SOURCE INFORMATION:

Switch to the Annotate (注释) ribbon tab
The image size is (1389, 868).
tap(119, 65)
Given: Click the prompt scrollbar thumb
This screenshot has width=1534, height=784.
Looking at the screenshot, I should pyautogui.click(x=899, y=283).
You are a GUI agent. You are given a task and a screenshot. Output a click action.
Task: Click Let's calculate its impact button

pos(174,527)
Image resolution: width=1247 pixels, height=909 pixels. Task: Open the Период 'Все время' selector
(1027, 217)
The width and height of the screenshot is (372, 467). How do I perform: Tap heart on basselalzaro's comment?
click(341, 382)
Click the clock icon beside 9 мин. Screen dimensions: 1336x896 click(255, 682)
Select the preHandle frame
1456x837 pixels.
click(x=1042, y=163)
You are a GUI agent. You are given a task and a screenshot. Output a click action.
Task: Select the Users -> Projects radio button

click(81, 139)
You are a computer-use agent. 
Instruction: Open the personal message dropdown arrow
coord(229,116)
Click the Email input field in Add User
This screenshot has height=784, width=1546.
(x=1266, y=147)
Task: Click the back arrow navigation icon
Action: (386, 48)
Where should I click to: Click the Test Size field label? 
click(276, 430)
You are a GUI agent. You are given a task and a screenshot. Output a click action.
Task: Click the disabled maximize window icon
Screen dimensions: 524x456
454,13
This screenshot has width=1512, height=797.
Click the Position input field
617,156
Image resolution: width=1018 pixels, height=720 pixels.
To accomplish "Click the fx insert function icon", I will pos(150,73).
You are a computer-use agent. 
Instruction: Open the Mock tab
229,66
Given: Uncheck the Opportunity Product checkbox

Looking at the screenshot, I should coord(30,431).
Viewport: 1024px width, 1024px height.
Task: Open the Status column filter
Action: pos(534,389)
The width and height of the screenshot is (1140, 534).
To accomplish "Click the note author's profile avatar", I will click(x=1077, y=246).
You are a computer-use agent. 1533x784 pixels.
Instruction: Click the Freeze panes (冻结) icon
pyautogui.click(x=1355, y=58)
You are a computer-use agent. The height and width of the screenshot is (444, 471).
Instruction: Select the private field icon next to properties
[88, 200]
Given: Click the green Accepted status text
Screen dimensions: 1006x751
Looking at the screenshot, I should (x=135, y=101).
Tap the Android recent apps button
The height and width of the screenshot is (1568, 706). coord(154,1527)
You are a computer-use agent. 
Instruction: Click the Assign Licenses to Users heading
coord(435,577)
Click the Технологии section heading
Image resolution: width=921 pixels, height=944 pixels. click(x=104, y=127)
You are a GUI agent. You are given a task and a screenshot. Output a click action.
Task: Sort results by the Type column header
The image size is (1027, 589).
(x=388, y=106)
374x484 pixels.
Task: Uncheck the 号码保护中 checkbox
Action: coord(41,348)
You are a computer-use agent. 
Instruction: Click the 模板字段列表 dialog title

WHAT YOU ARE ASKED TO DO: For this exercise, reproduce exactly each line from the one containing "The image size is (1027, 589)." through the last line of the data, and no others.

ANSWER TO THIS EXERCISE:
The image size is (1027, 589).
(x=388, y=106)
374x484 pixels.
Task: Uncheck the 号码保护中 checkbox
Action: coord(41,348)
You are a computer-use agent. 
Instruction: Click the 模板字段列表 dialog title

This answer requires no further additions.